Best advice - make sure your wife / girlfriend has a pap smear at least once a year. It is very inexpensive.
to sweets9790 you have to be non judgemental is hard to talk to people like you we all know that girl is a b----- shes playing whit fire in these case hes health and others because shes not an honest person im almost sure she lie to you smell the coffee just to keep you she obviously had a low risk warts and high risk cervical displasia come on now she told you and now shes saying is only a low risk come on put it together this girl is been lying to you the whole time shes wicked, manipulative,crazy,dishonest,etc and i dont really see it was your fault yes you made a choice to not ware a condom but theres no proof or paper that says they have hpv high or low risk it could happend to anyone even the one who judge you cause he or she could bite his on toungue and i thing the outcome of being honest would have been better you could have ended up together whit some restrictions and even a family be created come on sex is not everything so dont judge anyone thats honest cause it takes courage to talk about something like this communication is important so dont look at them less than you, like i said it could happen to ANYONE theres wicked people that wont tell you if they carry herpes hpv HIV etc this is a wicked world whit only few good people BELIEVE me cause theres no paper that proves you have hpv or herpes so you cant prove it to your partner and you cant rely on some people cause there evil dont be scared to ask them about there sex illness history communication is better youll be surprised how the outcome turns out and please get to know the person first before you engage in to sex theres red flags and behaviors that will tell you about them dont waste your time or life dont worry theres a brave woman for you out there that will accept you that way you are whit your strenghts and flaws is better to be honest believe me sorry that happend and sorry to disapoint you the virus will awalys stay whit you but theres hope dont forget
sorry i forgot the details that was only a short contact whitout condom but i hope that youre ok if not i hope this is a learning lesson whitout consequences if it turns out positive then deal whit the consequences and dont be hard on your self remember theres still hiv out there and you should learn from these and theres also other test out there like prostate, testicular and penile cancer escreenings and others since theres no test for hpv that could be a test since theres no specific test for hpv these could detect reproductive cancers in ther early stage when theres a cure you should tell your future partner about it cause it could stay dormant.

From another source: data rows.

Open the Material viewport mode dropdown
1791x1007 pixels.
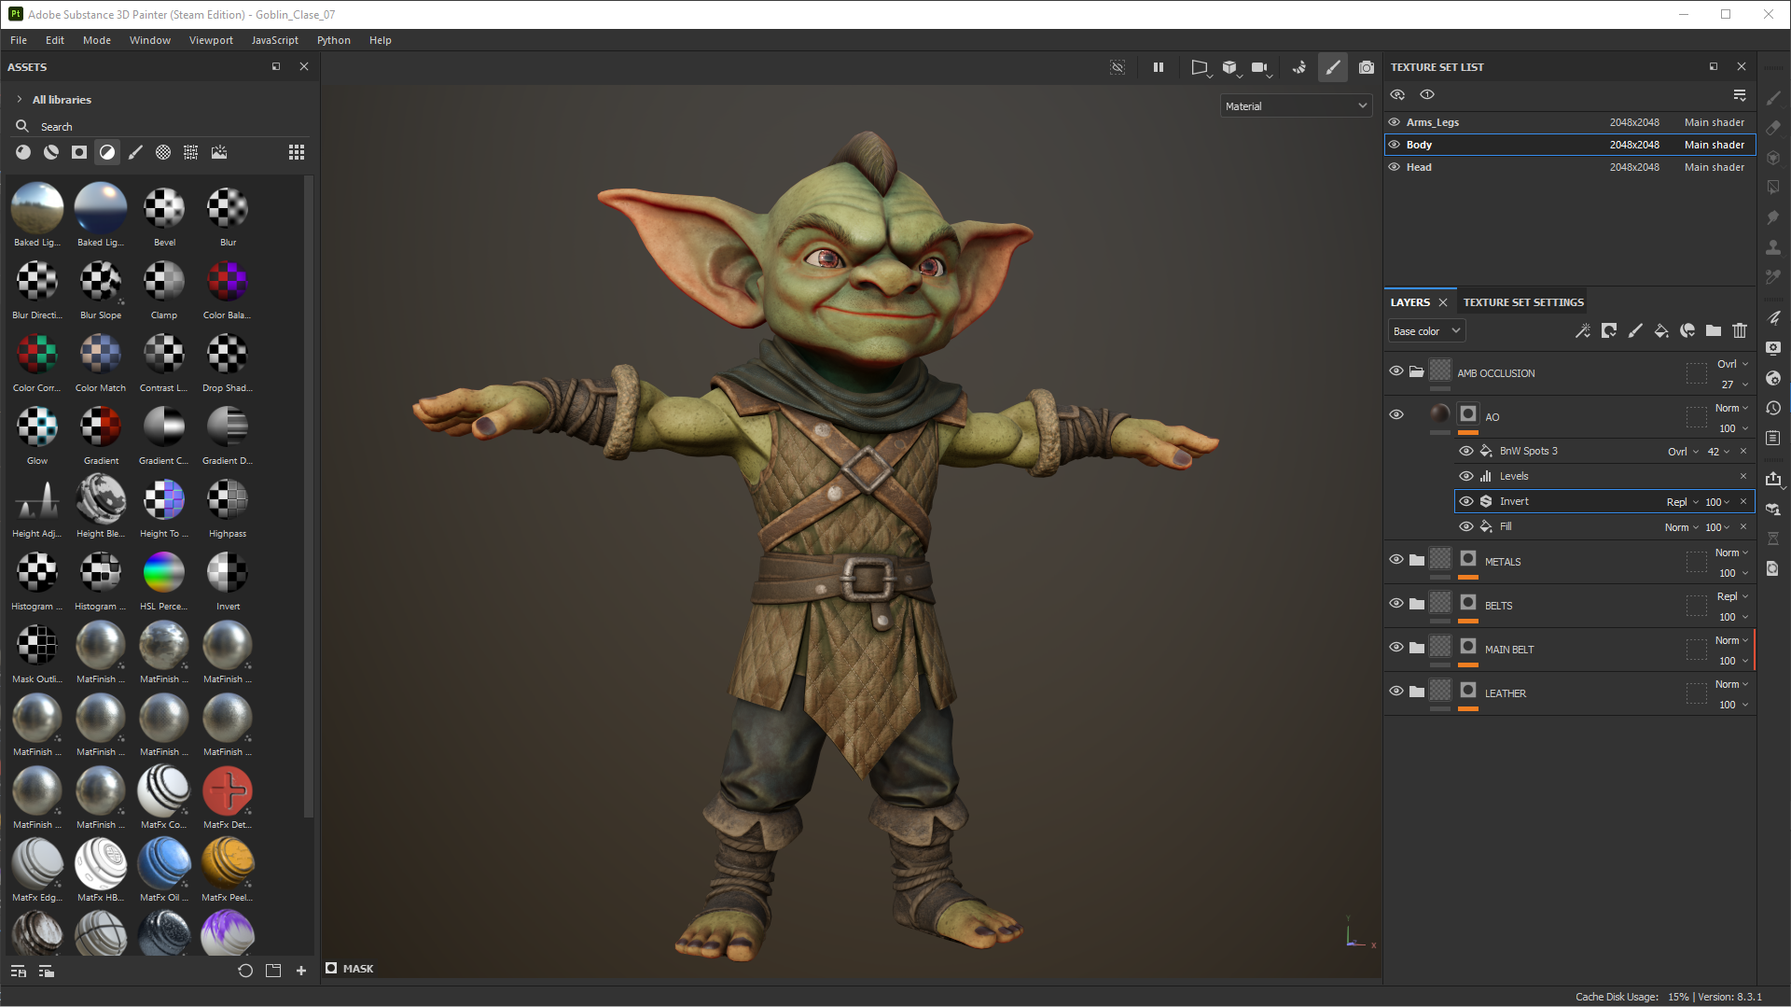point(1295,106)
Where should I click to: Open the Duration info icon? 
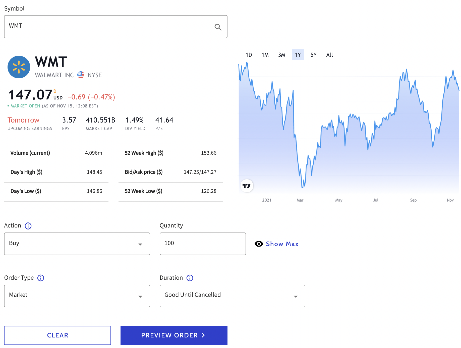pyautogui.click(x=190, y=278)
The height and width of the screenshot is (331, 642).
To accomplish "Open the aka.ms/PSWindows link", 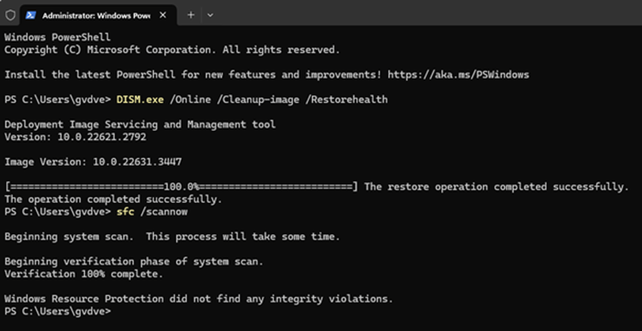I will pos(458,74).
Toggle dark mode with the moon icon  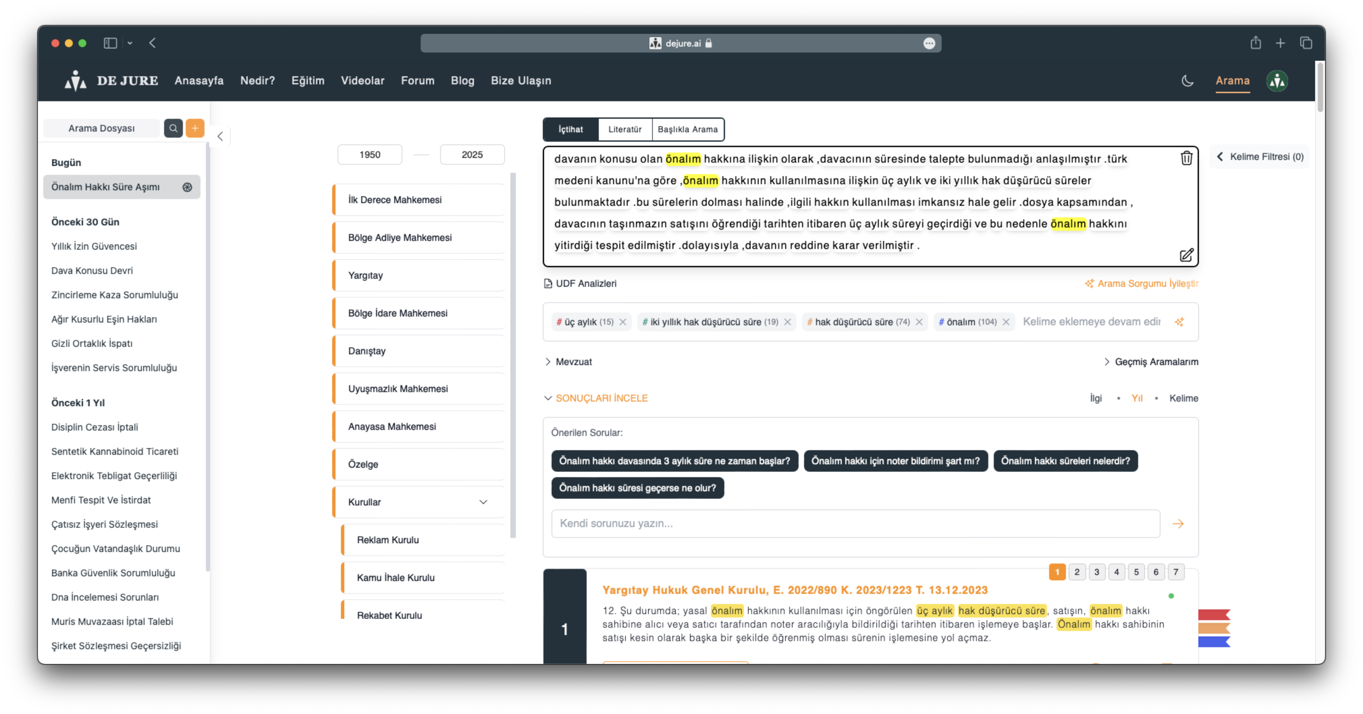pyautogui.click(x=1187, y=80)

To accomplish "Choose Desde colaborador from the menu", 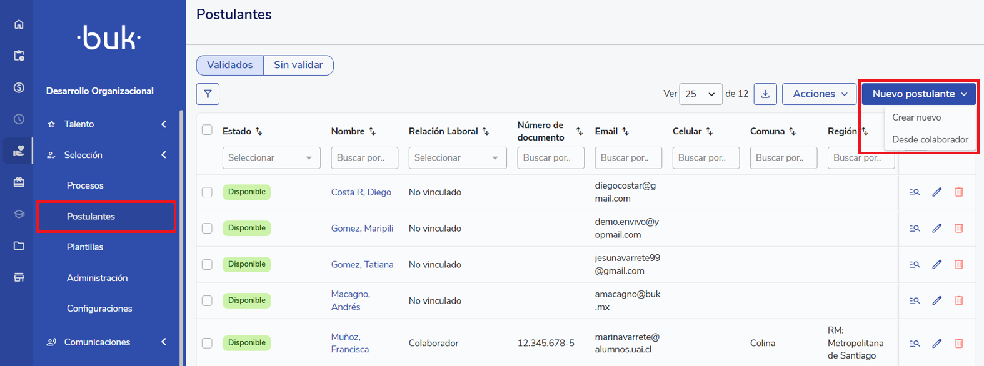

i was in a 5 year relationship i have been with only 3 men. It started with him getting a wart, we paid no mind until they starting increasing in number. we both got tested and it was confirmed that we have HPV i am not sure which strain or type. But he left me because of it saying i was not faithfull.He practically hates e now :( i am not sure which one of us gave it to each other. But what happens now. I cant date anyone and risk infecting others what should i do? it does not help getting over him either.